The hurt also finds its way into music. Above a gathering in front of Bibi Nethanyahu’s residence in Jerusalem where I managed to capture Leonard Cohen’s Hallelujah sing along, below Israel’s Eurovision contestant Eden Golan who got on stage in hostage square in Tel Aviv to sing the un-edited version of her song ‘October Rain’ last Saturday.
Hamas
A reader asked me about the origins of Hamas and if the Israelis did help create the group. It is an understandable question as that is what many media have been reporting. Hamas got started in the 1980s as a more religious and more ideologically pure version of the then dominant PLO/Palestinian Authority (PA) under Yasser Arafat. They won the elections in 2006 in Gaza as they focused on social services and healthcare, initially to win the hearts and minds of Palestinians. They did this successfully and thus managed to take control of the area based on that popular support. They have a military wing which are the al-Qassam brigades, the group who breached the fences on October 7th and after whom more irregular troops and ordinary Gazans came to rape, pillage and murder. Hamas’s hold and influence on its citizens is evident.

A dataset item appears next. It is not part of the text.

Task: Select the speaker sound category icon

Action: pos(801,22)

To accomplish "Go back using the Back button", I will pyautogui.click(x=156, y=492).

So Israel did not create them, but Israel used the division in the Palestine camp between Hamas in Gaza and the PA in the West Bank to further its own goals from 2007 onwards. Divide and rule. It also is worth mentioning that in 2011 a deal was brokered to release 1,027 Palestinians from Israeli prisons in return for one soldier who was held captive by Hamas for five years, Gilad Shalit. Among the released prisoners back to Gaza was Yahya Sinwar, the mastermind behind October 7th. So Israel in a way has been somewhat lax and over-confident in dealing with Hamas which in turn has strengthened the terror group.
Over time Israel has allowed money and resources to flow to Hamas in Gaza, not only because it is obligated to do so under international agreements, but also in hoping to maintain Hamas as a counterweight to the PA. The inadvertent outcome of course was that it materially weakened the PA, and that as it stands now Hamas may actually be influencing and taking over in the West Bank creating an ever larger headache for Israel. It is the law of unintended consequences and I would not necessarily fault Nethanyahu for taking this course, it was a survival strategy based on the resources and opportunities that were available at the moment. What he and his government are responsible for and what will put them to shame forever is missing the signals of the October 7 attacks, in particular since the warning signs were there.
There were two hostage videos released. It is one thing to look at the video of the captured women on that day, it is quite another to see and feel the fear and panic at a time when they were still free and totally confused about what was going on. There was in all likelihood some fleeting hope that it might go away and that there might be a rescue. It never came.
Thankyou for sharing your insight and observations during these past few weeks. It has been both clarifying and at the same time affirming of our own “takes” of what has happened. The horror visited upon these innocents by Hamas will forever be etched on our consciences . It behooves all of us to stay awake, alert and informed.